▶ Stored items
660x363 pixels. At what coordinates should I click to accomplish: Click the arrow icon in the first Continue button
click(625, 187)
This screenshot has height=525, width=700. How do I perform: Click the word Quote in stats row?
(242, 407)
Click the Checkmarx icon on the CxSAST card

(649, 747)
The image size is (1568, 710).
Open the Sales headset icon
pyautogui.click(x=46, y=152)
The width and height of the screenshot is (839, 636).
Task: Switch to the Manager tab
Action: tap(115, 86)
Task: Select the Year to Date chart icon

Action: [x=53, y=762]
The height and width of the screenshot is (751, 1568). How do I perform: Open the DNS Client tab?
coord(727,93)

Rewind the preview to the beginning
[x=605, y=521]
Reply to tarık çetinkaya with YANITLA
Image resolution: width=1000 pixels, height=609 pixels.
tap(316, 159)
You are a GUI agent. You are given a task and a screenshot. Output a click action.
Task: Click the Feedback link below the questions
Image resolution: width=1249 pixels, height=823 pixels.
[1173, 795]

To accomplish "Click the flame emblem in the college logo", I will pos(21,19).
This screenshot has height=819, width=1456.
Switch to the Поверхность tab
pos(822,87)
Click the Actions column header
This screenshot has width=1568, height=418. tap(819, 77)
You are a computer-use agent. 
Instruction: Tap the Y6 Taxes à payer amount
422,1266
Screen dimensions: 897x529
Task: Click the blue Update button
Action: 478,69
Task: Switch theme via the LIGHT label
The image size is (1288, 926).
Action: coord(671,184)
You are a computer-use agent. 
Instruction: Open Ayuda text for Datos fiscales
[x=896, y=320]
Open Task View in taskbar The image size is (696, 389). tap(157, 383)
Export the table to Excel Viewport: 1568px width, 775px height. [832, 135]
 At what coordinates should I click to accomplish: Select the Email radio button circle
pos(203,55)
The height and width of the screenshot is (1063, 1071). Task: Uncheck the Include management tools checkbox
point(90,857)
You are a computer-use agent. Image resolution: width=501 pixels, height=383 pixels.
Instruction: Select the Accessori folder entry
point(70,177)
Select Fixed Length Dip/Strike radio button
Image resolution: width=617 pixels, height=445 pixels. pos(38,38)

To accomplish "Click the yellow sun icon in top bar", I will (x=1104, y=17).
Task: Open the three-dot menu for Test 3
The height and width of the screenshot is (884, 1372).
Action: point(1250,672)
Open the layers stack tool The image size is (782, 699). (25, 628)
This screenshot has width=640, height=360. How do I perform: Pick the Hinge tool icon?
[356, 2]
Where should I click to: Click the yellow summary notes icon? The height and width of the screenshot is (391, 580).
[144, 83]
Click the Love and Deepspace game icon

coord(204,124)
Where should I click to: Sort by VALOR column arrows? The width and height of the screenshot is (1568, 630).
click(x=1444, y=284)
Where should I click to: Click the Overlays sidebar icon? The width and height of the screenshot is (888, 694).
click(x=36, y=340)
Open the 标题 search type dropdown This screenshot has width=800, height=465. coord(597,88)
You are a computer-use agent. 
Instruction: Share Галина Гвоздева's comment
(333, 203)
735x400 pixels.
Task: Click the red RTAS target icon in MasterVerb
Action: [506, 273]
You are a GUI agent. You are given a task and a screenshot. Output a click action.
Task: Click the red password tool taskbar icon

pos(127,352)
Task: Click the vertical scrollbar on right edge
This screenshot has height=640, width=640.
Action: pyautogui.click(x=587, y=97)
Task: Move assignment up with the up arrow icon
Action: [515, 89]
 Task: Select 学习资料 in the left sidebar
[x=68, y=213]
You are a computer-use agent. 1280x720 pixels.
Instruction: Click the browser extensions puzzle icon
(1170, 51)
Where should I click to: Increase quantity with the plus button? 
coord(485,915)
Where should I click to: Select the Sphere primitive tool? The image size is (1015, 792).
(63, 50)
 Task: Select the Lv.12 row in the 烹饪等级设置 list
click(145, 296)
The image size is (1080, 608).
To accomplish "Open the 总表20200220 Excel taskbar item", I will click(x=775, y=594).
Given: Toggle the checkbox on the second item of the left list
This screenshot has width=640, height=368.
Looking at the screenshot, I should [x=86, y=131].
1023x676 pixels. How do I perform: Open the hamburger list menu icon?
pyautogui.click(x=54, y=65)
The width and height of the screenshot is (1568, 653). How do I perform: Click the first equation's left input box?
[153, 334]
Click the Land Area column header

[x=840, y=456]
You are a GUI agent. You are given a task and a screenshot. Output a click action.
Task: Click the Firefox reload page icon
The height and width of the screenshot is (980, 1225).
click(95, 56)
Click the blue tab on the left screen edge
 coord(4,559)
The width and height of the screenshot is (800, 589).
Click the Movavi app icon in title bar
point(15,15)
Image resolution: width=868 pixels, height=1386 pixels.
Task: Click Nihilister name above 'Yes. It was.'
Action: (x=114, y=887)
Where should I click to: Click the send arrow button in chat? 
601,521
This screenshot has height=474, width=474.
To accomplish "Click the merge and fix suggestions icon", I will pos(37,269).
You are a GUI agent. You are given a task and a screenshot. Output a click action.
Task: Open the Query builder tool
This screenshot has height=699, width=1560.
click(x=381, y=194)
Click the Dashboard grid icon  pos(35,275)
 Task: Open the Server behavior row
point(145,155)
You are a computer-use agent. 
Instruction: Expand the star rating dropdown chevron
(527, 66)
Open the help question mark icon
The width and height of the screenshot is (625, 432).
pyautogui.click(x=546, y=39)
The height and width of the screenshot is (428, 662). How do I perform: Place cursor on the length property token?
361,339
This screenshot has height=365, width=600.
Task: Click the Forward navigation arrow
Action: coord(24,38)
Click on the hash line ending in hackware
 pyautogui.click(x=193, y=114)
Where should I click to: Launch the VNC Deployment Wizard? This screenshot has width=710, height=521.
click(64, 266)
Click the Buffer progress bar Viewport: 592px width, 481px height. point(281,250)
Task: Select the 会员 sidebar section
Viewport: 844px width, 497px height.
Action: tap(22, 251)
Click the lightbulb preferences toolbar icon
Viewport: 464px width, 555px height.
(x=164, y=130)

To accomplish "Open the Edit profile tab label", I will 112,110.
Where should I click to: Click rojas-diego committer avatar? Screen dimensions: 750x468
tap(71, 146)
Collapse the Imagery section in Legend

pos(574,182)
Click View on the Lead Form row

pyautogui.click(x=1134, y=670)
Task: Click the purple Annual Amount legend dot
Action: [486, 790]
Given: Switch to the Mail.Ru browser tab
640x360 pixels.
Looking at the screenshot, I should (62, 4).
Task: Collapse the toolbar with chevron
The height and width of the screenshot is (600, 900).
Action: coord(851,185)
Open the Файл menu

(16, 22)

▶ Exercise instructions
Only the number is wanted: how many lines in the entries above contain the word "label"?

▶ Exercise solution
2